Cinnamon is a common theme among these Christmas cookies. And just as well as its probably our favourite spice. Hell, is there anyone who doesn’t like cinnamon? But these next cookies don’t just have cinnamon, they are all about the cinnamon.
Zimtsterne are a German cookie and very popular around Christmas time. Traditionally served by German Jews at the meal after Yom Kippur, the star shape of the cookies represent the nightfall that signifies the end of the fast. It can vary in ingredients but these are cinnamon stars at their most basic. 4 ingredients, minimal prep and did I mention you don’t even have to decorate them? Yeah, that icing goes on before the biscuits even bake.
The recipe starts off by whisking the icing sugar into the egg whites. You’ll end up with a thickened paste that’s similar in consistency to a flood royal icing.
You’ll save a little of the icing, but for the rest it gets mixed into the dry ingredients to make the dough.
Then its time to carefully roll out the dough.
On top of the dough you’ll spread out the remaining icing and just… leave it. Couldn’t be simpler, right? The icing needs to crust over a little before we cut it out so take some time to yourself to settle down with a cuppa and put your feet up. You’ve earned it.
With a star shape cutter you’ll cut out lots of little stars all already iced for you.
A short stint in the oven and these cinnamon-filled babies are all yours.
These cookies are very reminiscent of macarons. They’re crisp, yet slightly chewy with that familiar taste of almond, but then packed with a good hit of cinnamon. They’re also naturally gluten free so a treat that can be a real help when you need to cater for it.

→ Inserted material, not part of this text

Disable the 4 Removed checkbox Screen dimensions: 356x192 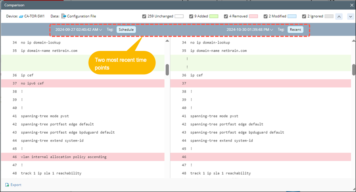(x=226, y=16)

Cinnamon Stars (Zimtsterne)
Reminiscent of a macaron, these crispy and chewy cookies bring a wonderful burst of cinnamon flavour.
Ingredients• 2 egg whites
• 280g icing sugar
• 145g ground almonds
• 1 1/2 tbsp ground cinnamon
- In a medium bowl, lightly whisk the egg whites. Whisk in the icing sugar a little at a time to form a paste/icing.
- Reserve 100g of the icing.
- With the remaining icing, fold in the almond and cinnamon until just combined. If the mixture is too dry you may add 1tsp of water, but don’t be to rash about adding it. Often the warmth of your hands will soften the dough as you bring it together.
- Sprinkle a little icing sugar on your work surface; roll the dough out to 4mm in thickness. Ensure you dough is free to move from the surface of your counter as you’ll need the cookies to lift free when you cut them later. Spread the reserved icing over the dough. Leave to rest for 30 minutes, or until the icing has crusted over.
- Preheat oven to 150°C. Line a baking tray with baking paper
- Using a small star-shaped cookie cutter, cut the dough out and transfer to the baking tray. You can dust the cutter with icing sugar if you’re having trouble with sticking. I found it was just as easy to push the dough out through the top of the cutter so as not to disturb the icing.
- Bake for 10 minutes, or until cookies are firm. You can rotate the tray 5 minutes in if you’re having issues with browning too much on one side. Allow the cookies to completely cool on the tray.